▶ _What needs to be done_:
Wherever the word "computer" turns up in a line of the entries, copy that line.

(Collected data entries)
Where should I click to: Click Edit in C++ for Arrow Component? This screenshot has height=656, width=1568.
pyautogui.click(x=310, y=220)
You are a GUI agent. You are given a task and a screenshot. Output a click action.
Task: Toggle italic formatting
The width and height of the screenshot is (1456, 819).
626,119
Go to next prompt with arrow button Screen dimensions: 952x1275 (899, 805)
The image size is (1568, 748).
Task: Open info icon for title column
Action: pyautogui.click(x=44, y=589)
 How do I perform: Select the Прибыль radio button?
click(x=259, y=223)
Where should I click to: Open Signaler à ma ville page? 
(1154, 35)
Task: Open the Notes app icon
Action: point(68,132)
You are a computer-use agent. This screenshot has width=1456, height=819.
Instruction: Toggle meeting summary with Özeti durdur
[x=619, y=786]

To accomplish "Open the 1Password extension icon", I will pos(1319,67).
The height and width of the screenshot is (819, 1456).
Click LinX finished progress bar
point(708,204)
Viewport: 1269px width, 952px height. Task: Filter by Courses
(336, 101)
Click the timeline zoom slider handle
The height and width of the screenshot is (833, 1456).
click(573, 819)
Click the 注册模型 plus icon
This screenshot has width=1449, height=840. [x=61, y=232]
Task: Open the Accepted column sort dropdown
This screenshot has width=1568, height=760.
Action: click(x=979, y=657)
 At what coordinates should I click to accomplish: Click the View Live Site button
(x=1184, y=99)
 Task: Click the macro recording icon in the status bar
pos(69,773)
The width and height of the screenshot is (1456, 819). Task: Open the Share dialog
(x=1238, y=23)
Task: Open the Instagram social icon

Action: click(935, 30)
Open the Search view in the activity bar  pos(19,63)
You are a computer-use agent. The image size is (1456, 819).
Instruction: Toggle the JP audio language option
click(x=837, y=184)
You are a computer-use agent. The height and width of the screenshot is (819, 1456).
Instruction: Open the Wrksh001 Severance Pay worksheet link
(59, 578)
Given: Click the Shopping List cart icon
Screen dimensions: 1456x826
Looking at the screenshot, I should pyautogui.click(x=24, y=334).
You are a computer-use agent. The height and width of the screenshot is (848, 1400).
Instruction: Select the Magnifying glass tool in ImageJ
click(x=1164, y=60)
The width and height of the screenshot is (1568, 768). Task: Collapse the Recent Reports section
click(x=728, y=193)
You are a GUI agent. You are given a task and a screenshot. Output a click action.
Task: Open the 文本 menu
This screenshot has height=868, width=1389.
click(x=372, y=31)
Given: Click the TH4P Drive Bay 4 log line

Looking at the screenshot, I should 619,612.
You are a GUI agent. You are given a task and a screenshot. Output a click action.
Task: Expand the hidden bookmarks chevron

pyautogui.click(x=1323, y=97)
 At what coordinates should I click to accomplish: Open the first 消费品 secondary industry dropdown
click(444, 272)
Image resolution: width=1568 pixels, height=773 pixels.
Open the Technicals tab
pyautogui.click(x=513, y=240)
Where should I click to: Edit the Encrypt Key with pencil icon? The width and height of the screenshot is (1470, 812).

▶ _Exercise result_:
You are a computer-use agent. This screenshot has width=1456, height=819.
You are a computer-use agent. The image size is (1456, 819).
You are a computer-use agent. The height and width of the screenshot is (819, 1456).
You are a computer-use agent. The height and width of the screenshot is (848, 1400).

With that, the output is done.